- **Requirement**: Write out the whole listing below so that every line matches exactly.

- **Records provided**:
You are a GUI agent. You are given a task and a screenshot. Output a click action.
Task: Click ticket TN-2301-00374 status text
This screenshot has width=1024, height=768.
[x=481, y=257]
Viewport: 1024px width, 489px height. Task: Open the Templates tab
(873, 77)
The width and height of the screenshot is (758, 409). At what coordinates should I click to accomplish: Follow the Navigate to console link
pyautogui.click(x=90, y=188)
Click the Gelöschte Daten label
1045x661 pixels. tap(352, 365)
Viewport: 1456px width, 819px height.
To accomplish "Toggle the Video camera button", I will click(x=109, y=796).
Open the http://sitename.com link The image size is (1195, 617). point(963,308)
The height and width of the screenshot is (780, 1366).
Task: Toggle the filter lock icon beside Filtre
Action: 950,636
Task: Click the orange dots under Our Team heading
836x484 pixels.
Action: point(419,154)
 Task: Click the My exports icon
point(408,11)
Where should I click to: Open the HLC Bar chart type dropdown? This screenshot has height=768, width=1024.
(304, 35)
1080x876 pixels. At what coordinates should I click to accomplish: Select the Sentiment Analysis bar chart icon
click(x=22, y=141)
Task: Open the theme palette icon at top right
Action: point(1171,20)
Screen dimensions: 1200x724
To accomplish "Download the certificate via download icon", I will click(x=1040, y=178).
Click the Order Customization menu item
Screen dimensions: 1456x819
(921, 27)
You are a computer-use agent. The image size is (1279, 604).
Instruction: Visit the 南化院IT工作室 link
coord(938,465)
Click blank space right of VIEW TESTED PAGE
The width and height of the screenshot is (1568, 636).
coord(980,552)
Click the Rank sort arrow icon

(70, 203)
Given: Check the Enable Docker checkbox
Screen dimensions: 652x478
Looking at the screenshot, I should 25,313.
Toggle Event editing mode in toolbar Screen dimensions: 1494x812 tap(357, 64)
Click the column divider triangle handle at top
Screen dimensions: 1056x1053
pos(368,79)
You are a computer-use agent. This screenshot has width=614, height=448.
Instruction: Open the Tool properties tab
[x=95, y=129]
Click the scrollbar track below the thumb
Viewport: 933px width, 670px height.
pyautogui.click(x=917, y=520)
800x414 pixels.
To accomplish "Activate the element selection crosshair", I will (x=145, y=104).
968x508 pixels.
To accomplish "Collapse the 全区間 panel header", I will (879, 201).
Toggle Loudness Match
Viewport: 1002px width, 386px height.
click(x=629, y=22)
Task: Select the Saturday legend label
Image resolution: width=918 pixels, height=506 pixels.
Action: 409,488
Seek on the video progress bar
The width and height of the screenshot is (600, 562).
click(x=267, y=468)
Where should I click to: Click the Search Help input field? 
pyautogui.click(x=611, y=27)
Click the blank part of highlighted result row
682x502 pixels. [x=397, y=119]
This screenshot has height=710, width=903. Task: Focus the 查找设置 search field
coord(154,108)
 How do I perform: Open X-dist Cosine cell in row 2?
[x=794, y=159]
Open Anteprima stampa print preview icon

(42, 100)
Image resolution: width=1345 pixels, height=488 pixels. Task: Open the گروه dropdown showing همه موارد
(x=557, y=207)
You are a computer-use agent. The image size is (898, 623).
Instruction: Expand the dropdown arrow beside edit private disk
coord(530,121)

- **Task response**:
You are a GUI agent. You are given a task and a screenshot. Output a click action.
Task: Click ticket TN-2301-00374 status text
This screenshot has width=1024, height=768.
[x=481, y=257]
Viewport: 1024px width, 489px height. Task: Open the Templates tab
(873, 77)
The width and height of the screenshot is (758, 409). At what coordinates should I click to accomplish: Follow the Navigate to console link
pyautogui.click(x=90, y=188)
Click the Gelöschte Daten label
1045x661 pixels. tap(352, 365)
Viewport: 1456px width, 819px height.
To accomplish "Toggle the Video camera button", I will click(x=109, y=796).
Open the http://sitename.com link The image size is (1195, 617). point(963,308)
The height and width of the screenshot is (780, 1366).
Task: Toggle the filter lock icon beside Filtre
Action: 950,636
Task: Click the orange dots under Our Team heading
836x484 pixels.
Action: point(419,154)
 Task: Click the My exports icon
point(408,11)
Where should I click to: Open the HLC Bar chart type dropdown? This screenshot has height=768, width=1024.
(304, 35)
1080x876 pixels. At what coordinates should I click to accomplish: Select the Sentiment Analysis bar chart icon
click(x=22, y=141)
Task: Open the theme palette icon at top right
Action: point(1171,20)
Screen dimensions: 1200x724
To accomplish "Download the certificate via download icon", I will click(x=1040, y=178).
Click the Order Customization menu item
Screen dimensions: 1456x819
(921, 27)
You are a computer-use agent. The image size is (1279, 604).
Instruction: Visit the 南化院IT工作室 link
coord(938,465)
Click blank space right of VIEW TESTED PAGE
The width and height of the screenshot is (1568, 636).
coord(980,552)
Click the Rank sort arrow icon

(70, 203)
Given: Check the Enable Docker checkbox
Screen dimensions: 652x478
Looking at the screenshot, I should 25,313.
Toggle Event editing mode in toolbar Screen dimensions: 1494x812 tap(357, 64)
Click the column divider triangle handle at top
Screen dimensions: 1056x1053
pos(368,79)
You are a computer-use agent. This screenshot has width=614, height=448.
Instruction: Open the Tool properties tab
[x=95, y=129]
Click the scrollbar track below the thumb
Viewport: 933px width, 670px height.
pyautogui.click(x=917, y=520)
800x414 pixels.
To accomplish "Activate the element selection crosshair", I will (x=145, y=104).
968x508 pixels.
To accomplish "Collapse the 全区間 panel header", I will (879, 201).
Toggle Loudness Match
Viewport: 1002px width, 386px height.
click(x=629, y=22)
Task: Select the Saturday legend label
Image resolution: width=918 pixels, height=506 pixels.
Action: 409,488
Seek on the video progress bar
The width and height of the screenshot is (600, 562).
click(x=267, y=468)
Where should I click to: Click the Search Help input field? 
pyautogui.click(x=611, y=27)
Click the blank part of highlighted result row
682x502 pixels. [x=397, y=119]
This screenshot has height=710, width=903. Task: Focus the 查找设置 search field
coord(154,108)
 How do I perform: Open X-dist Cosine cell in row 2?
[x=794, y=159]
Open Anteprima stampa print preview icon

(42, 100)
Image resolution: width=1345 pixels, height=488 pixels. Task: Open the گروه dropdown showing همه موارد
(x=557, y=207)
You are a computer-use agent. The image size is (898, 623).
Instruction: Expand the dropdown arrow beside edit private disk
coord(530,121)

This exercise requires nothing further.